Hundreds of residents have turned out to two separate meetings for the “forgotten people” of the State Government’s road corridor planning process.
About 100 residents of Oakville, Vineyard and Maraylya affected by the proposed Outer Sydney Orbital (M9) corridor attended an informal meeting held at Pitt Town and District Sports Club on May 16, with another 300 or so attending a Transport for NSW information session held the following evening at Oakville Public School.
Speets Road resident Judy Ryan said nearly 130 property owners from Wallace Road, Vineyard, to Cusack Road, Oakville, were directly affected by the Outer Sydney Orbital north-east section plans.
Ms Ryan, who organised the first meeting, said she had been motivated to act after feeling neglected compared to high-profile opposition to the proposed corridors by other community groups.
“It’s just been horrendous … because we just don’t know what’s going on,” she told the Gazette at the May 16 meeting. “We are the forgotten people. It’s very frustrating, very lonely and we’re not getting answers.”
The resident meeting was attended by Macquarie MP Susan Templeman, a representative of Hawkesbury MP Dominic Perrottet’s office, and local councillors Danielle Wheeler and Peter Reynolds, also Labor’s candidate for Hawkesbury.
A counsellor from the Anglican Church was also organised for those residents suffering stress over the issue.
“We had a meeting of about 100 people. [It was] very informal, and we discussed what questions we all would like answered,” Ms Ryan said. “I wanted [local representatives] to hear us and to know that we actually do matter, that we need support.”

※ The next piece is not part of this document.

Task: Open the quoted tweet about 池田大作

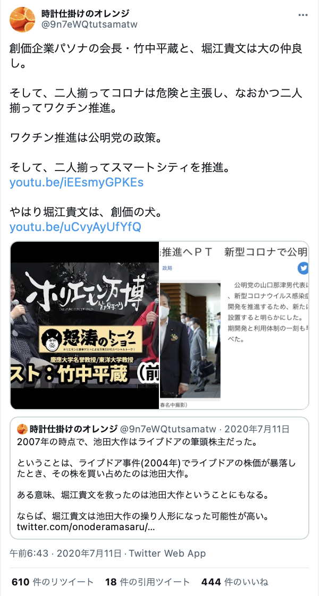Action: pos(159,478)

Residents have called the plans a “road to nowhere” as current maps showed the orbital ending at Maraylya, with a note that “future investigations” would identify “connections to the Central Coast”.

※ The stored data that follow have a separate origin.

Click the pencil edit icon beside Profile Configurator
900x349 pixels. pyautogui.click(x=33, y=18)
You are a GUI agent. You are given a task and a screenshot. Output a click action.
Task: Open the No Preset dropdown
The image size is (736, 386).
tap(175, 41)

“This is a road to nowhere. [We want to] ask them, drill them about the next stage because that’s really significant,” Ms Ryan said. “Who builds a road from Wollongong to Newcastle and only plans the middle section?”
A Q&A session on the plans was held at the May 16 meeting, however many residents later stated on social meeting there “a few great questions, not many great answers”.
One resident stated he “talked to a guy who didn’t understand the geography of the area”, while another posted she “learnt more tonight from my neighbours than any of the government reps”.
Others did not realise the Q&A would be held at all, and had left by the time it kicked off two hours into the session.
Ms Templeman said she had sent letters to Vineyard, Oakville and Maraylya residents alerting them to the fact the Transport for NSW information session was being held “because we really wanted to raise awareness with them”.
“You only got a letter if you were directly in a corridor yet this sort of road impacts an entire community, not just the houses specifically affected,” she told the Gazette.
“I think people are right to feel neglected and I hope that tonight [May 16] they will be given a chance to ask questions as a collective and get some answers from the Department of Transport people about all the things that aren’t clear – where is this road going, how is it going to get to the Central Coast?
“It’s a half plan and no wonder people are really upset that their lives are going to be impacted by something that’s a half formed idea.”